*** Opening of Record excerpts ***

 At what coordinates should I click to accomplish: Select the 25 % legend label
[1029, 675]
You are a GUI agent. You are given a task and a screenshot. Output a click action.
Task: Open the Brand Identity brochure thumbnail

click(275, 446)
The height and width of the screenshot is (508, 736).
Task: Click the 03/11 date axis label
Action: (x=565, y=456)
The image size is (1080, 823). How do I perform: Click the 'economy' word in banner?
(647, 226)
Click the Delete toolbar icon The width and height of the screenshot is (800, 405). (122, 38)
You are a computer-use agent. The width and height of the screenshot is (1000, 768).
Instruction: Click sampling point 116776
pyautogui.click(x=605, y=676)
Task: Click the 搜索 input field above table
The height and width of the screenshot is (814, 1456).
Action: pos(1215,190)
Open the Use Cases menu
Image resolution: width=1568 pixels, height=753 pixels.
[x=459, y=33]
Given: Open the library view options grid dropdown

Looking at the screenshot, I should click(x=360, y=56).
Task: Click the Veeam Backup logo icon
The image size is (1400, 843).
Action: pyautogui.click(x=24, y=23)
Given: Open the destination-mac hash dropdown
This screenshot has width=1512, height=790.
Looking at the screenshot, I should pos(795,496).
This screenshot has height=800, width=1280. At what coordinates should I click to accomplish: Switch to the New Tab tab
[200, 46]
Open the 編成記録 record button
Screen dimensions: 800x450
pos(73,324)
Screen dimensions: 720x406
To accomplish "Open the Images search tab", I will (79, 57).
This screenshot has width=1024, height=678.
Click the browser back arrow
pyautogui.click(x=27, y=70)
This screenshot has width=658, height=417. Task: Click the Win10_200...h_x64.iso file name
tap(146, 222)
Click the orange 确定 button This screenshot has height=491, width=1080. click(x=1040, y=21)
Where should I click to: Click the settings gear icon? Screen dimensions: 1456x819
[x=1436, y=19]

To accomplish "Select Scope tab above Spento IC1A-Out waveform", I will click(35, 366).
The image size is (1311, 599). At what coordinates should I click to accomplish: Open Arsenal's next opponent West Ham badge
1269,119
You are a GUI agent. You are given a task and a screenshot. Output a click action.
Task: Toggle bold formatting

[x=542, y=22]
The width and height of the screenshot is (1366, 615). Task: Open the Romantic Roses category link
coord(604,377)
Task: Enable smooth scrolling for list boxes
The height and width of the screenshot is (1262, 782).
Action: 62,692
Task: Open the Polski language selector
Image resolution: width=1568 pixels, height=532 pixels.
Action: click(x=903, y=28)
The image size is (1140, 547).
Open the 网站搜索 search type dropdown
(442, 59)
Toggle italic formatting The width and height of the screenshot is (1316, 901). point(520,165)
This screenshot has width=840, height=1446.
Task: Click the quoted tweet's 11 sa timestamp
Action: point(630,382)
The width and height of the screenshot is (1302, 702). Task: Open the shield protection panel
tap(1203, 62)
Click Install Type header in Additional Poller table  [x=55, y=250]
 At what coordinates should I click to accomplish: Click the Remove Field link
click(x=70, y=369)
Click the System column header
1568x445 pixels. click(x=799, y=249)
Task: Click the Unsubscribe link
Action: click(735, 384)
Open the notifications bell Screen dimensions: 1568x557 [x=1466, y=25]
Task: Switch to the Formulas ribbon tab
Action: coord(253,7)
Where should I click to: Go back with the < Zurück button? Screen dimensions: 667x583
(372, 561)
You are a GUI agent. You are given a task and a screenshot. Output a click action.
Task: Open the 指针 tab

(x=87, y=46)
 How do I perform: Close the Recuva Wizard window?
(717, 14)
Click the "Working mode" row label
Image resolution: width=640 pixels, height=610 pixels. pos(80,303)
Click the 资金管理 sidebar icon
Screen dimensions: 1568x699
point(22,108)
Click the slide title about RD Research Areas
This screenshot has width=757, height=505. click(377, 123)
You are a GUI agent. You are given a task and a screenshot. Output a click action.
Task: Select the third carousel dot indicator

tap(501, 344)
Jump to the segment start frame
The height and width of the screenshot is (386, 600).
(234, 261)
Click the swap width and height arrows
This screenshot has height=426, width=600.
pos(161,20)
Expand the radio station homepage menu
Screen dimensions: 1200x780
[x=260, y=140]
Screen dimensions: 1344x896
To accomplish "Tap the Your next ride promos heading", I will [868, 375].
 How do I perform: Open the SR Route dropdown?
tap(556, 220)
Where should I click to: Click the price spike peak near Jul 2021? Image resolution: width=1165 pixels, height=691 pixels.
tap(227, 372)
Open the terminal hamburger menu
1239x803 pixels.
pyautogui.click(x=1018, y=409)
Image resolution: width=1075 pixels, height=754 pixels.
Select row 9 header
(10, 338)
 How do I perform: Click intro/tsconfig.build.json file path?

*** Close of Record excerpts ***

# Activity:
The result is a copy of every line above where the word "table" shows up.

# Reply:
Task: Click the 搜索 input field above table
Click Install Type header in Additional Poller table  [x=55, y=250]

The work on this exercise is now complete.